図2において、機械的動力系は二重線、高圧油圧ラインは
太い実線、パイロットラインは破線、電気駆動・制御系は
細い実線でそれぞれ示されている。
【0014】
機械式駆動部としてのエンジン11は、油圧ポンプとしてメインポンプ14及びパイロットポンプ15に接続されている。メインポンプ14には、高圧油圧ライン16を介してコントロールバルブ17が接続されている。
【0015】
コントロールバルブ17は、ショベルにおける油圧系の制御を行う制御装置である。下部走行体1用の走行油圧モータ1A(右用)及び1B(左用)、ブームシリンダ7、アームシリンダ8、及びバケットシリンダ9は、高圧油圧ラインを介してコントロールバルブ17に接続される。
【0016】
また、旋回機構2を駆動するための旋回油圧モータ21がコントロールバルブ17に接続される。旋回油圧モータ21は、旋回制御装置の油圧回路を介してコントロールバルブ17に接続されるが、
図2には旋回制御装置の油圧回路は示されていない。旋回油圧装置に関しては後で説明する。
【0017】
パイロットポンプ15には、パイロットライン25を介して操作装置26が接続される。 操作装置26は、レバー26A、レバー26B、ペダル26Cを含む。
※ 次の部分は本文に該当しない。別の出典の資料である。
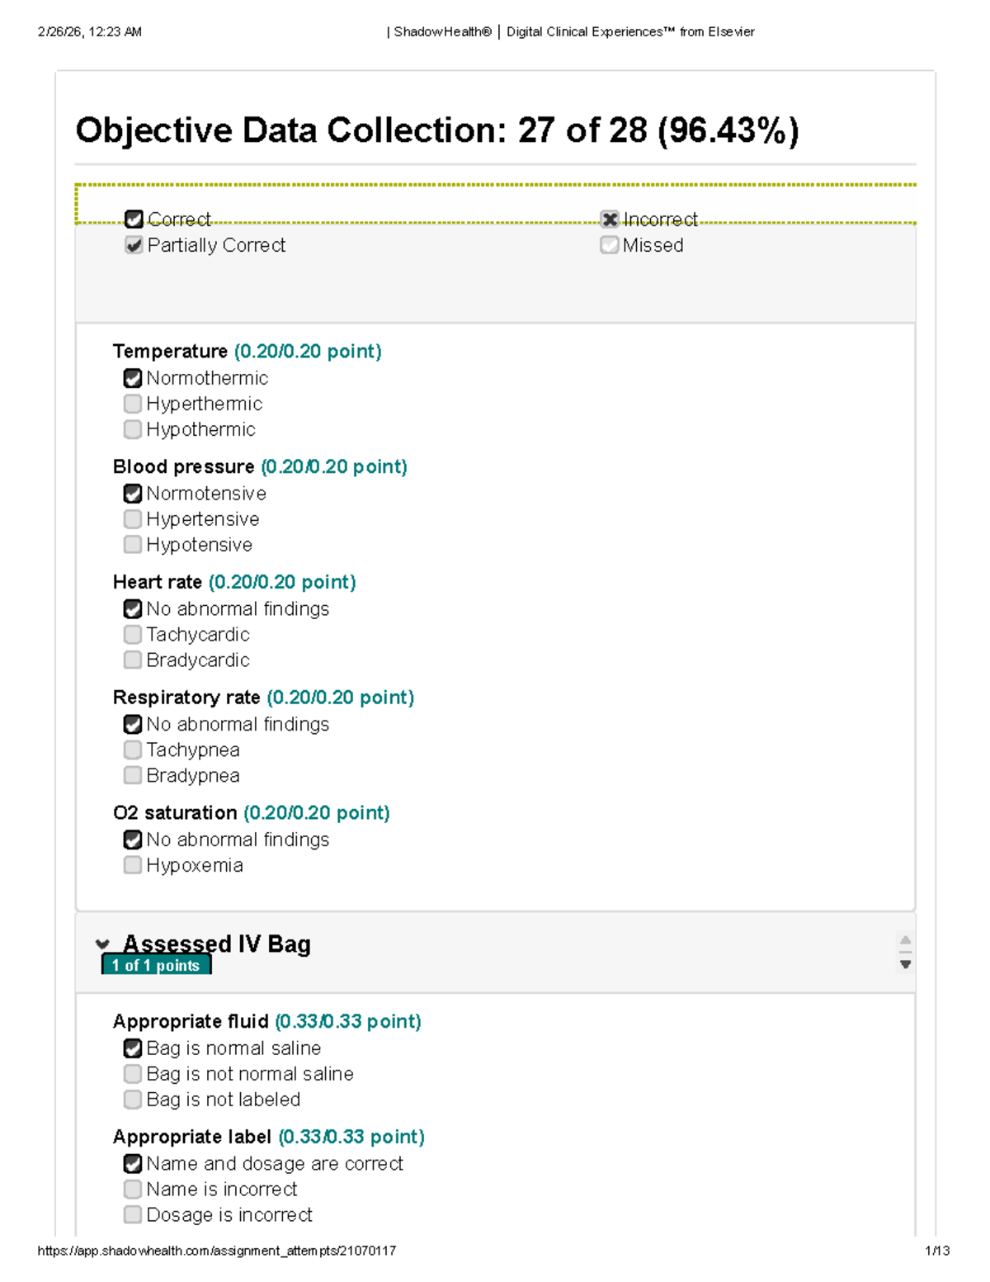Collapse the Assessed IV Bag section chevron

[x=102, y=944]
レバー26A、レバー26B、及びペダル26Cは、油圧ライン27及び28を介して、コントロールバルブ17及び圧力センサ29にそれぞれ接続される。圧力センサ29は、電気系の駆動制御を行うコントローラ30に接続されている。本実施形態では、レバー26Aが旋回操作レバーとして機能する。
【0018】
コントローラ30は、ショベルの駆動制御を行う主制御部としての制御装置である。コントローラ30は、CPU(Central Processing Unit)及び内部メモリを含む演算処理装置で構成され、CPUが内部メモリに格納された駆動制御用のプログラムを実行することにより実現される装置である。
【0019】
ショベルの傾斜角度を検知する傾斜センサ32が上部旋回体3に設けられている。ショベルが傾斜地に設置されているときには、傾斜センサ32はショベルの傾斜角度を示す信号をコントローラ30に供給する。傾斜センサ32は下部走行体1に設けられていてもよい。
【0020】
次に、旋回油圧モータ21の駆動を制御する旋回制御装置について説明する。旋回制御装置は旋回油圧モータ21を駆動するための旋回油圧回路を含んでおり、当該旋回油圧回路は旋回油圧モータ21とコントロールバルブ17の間に設けられる。
【0021】
図3は第1実施形態による旋回制御装置200の油圧回路を示す図である。まず、旋回油圧モータ21を駆動するための旋回駆動油圧回路について説明する。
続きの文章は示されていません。